Problem to work on: From the line containing "Click the NVIDIA Quadro 4000M card icon" to the end of the records below, both included, every line should be repeated exactly; pictures should be dropped.

[Collection entries]
^^^^

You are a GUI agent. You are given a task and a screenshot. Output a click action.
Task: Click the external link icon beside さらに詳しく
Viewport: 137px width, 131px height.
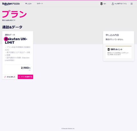tap(5, 77)
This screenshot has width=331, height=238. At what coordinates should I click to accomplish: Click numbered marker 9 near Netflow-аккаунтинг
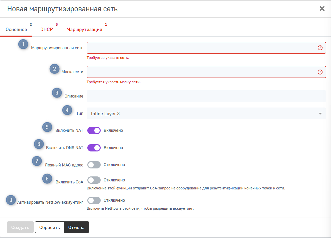click(x=11, y=200)
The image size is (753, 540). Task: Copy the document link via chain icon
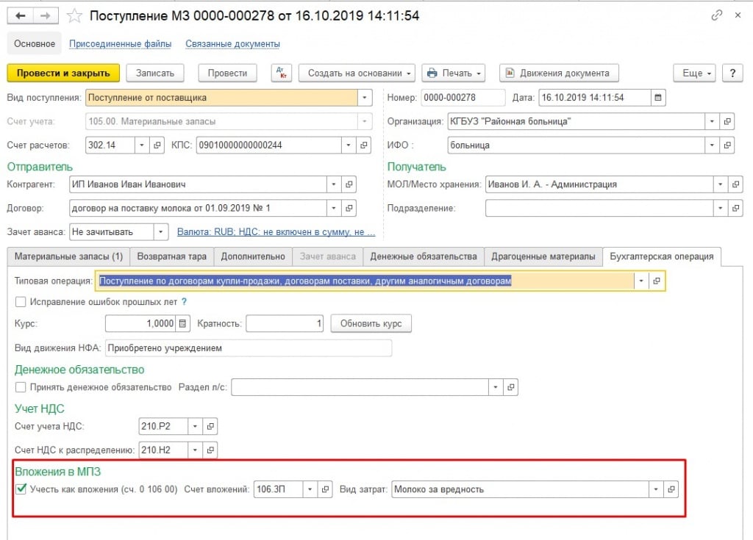(x=716, y=15)
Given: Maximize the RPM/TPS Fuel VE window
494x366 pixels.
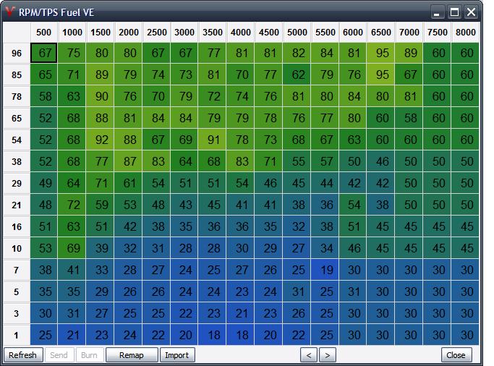Looking at the screenshot, I should coord(454,12).
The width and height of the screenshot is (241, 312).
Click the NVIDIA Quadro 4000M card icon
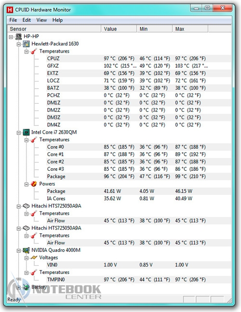(26, 250)
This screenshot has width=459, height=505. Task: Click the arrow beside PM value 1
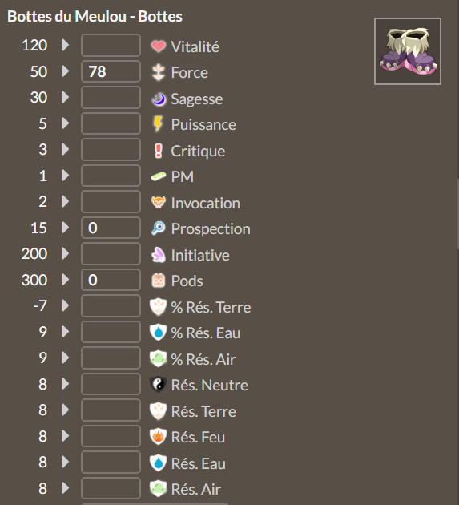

^^^^

Answer section:
Click the NVIDIA Quadro 4000M card icon
(26, 250)
This screenshot has width=459, height=505. Task: Click the arrow beside PM value 1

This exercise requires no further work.